- Excerpt

The Gibson, later Gibson-Carmichael, later Gibson-Craig-Carmichael Baronetcy, of Keirhill in the County of Edinburgh, is a title in the Baronetage of Nova Scotia. It was created on 31 December 1702 for Thomas Gibson, with remainder to his heirs male. The sixth Baronet assumed the additional surname of Carmichael. The eleventh Baronet was a Liberal politician. In 1912, he created Baron Carmichael, of Skirling in the County of Peebles, in the Peerage of the United Kingdom. The barony died in 1926, while he was succeeded in the baronetcy by his kinsman Sir Henry Thomas Gibson-Craig-Carmichael, 5th Baronet, of Riccarton (see below), who became the twelfth Baronet of Keirhill and assumed the additional surname of Carmichael.

The Gibson-Craig, later Gibson-Craig-Carmichael Baronetcy, of Riccarton in the County of Midlothian, was created in the Baronetage of the United Kingdom on 30 September 1831 for James Gibson-Craig, of 7 North St Andrew Square, Edinburgh. Born James Gibson, he assumed the additional surname of Craig in 1818. The second Baronet was a Liberal politician and represented Midlothian and Edinburgh in the House of Commons. The fifth Baronet succeeded his kinsman as twelfth Baronet, of Keirhill (see above) in 1926 and assumed the additional surname of Carmichael.

Gibson, later Gibson-Carmichael, later Gibson-Craig-Carmichael baronets, of Keirhill (1702)
Sir Thomas Gibson, 1st Baronet (died )
Sir Edward Gibson, 2nd Baronet (died 1727)
Sir Alexander Gibson, 3rd Baronet (died 1774)
Sir John Gibson, 4th Baronet (died 1781)
Sir Robert Gibson, 5th Baronet (died c. 1800)
Sir John Gibson-Carmichael, 6th Baronet (1773–1803)
Sir Thomas Gibson-Carmichael, 7th Baronet (1774–1849)
Sir Alexander Gibson-Carmichael, 8th Baronet (1812–1850) FRSE
Sir Thomas Gibson-Carmichael, 9th Baronet (1817–1855)
Sir William Henry Gibson-Carmichael, 10th Baronet (1827–1891)
Sir Thomas David Gibson-Carmichael, 11th Baronet (1859–1926) (created Baron Carmichael in 1912)

Barons Carmichael (1912)
Thomas David Gibson-Carmichael, 1st Baron Carmichael (1859–1926)

Gibson, later Gibson-Carmichael, later Gibson-Craig-Carmichael baronets, of Keirhill (1702; reverted)
Sir Henry Thomas Gibson-Craig-Carmichael, 12th Baronet, 5th Baronet (1885–1926)
Sir Eardley Charles William Gibson-Craig-Carmichael, 13th Baronet, 6th Baronet (1887–1939)
Sir (Archibald Henry) William Gibson-Craig-Carmichael, 14th Baronet, 7th Baronet (1917–1969)

- Dataset section
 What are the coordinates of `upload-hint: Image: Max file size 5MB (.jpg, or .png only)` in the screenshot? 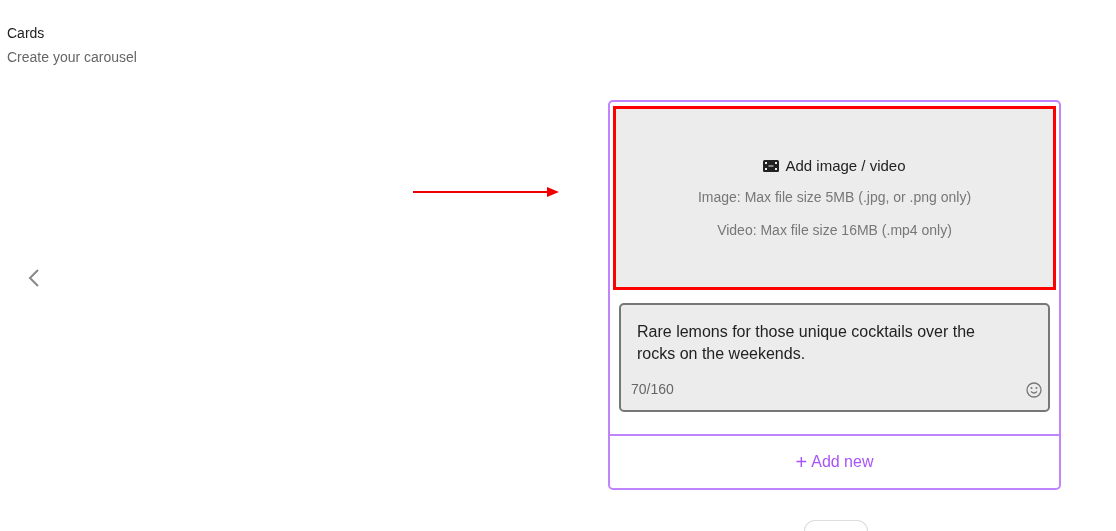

- Task list
**1)** In the excerpt on the Gibson baronetcies, turn the paragraph beginning "The Gibson-Craig, later Gibson-Craig-Carmichael Baronetcy, of Riccarton" into a short bulleted list that keeps its main facts.
**2)** According to the excerpt on the Gibson baronetcies, on what date was the baronetcy of Keirhill created?
The listing plays no part in this work.

- Expected responses
**1)**
- The baronetcy of Riccarton, in the County of Midlothian, was created in the Baronetage of the United Kingdom on 30 September 1831.
- It was created for James Gibson-Craig, of 7 North St Andrew Square, Edinburgh.
- He was born James Gibson and added the surname Craig in 1818.
- The second Baronet was a Liberal politician who represented Midlothian and Edinburgh in the House of Commons.
- In 1926 the fifth Baronet succeeded his kinsman as twelfth Baronet of Keirhill and added the surname Carmichael.

**2)** It was created on 31 December 1702.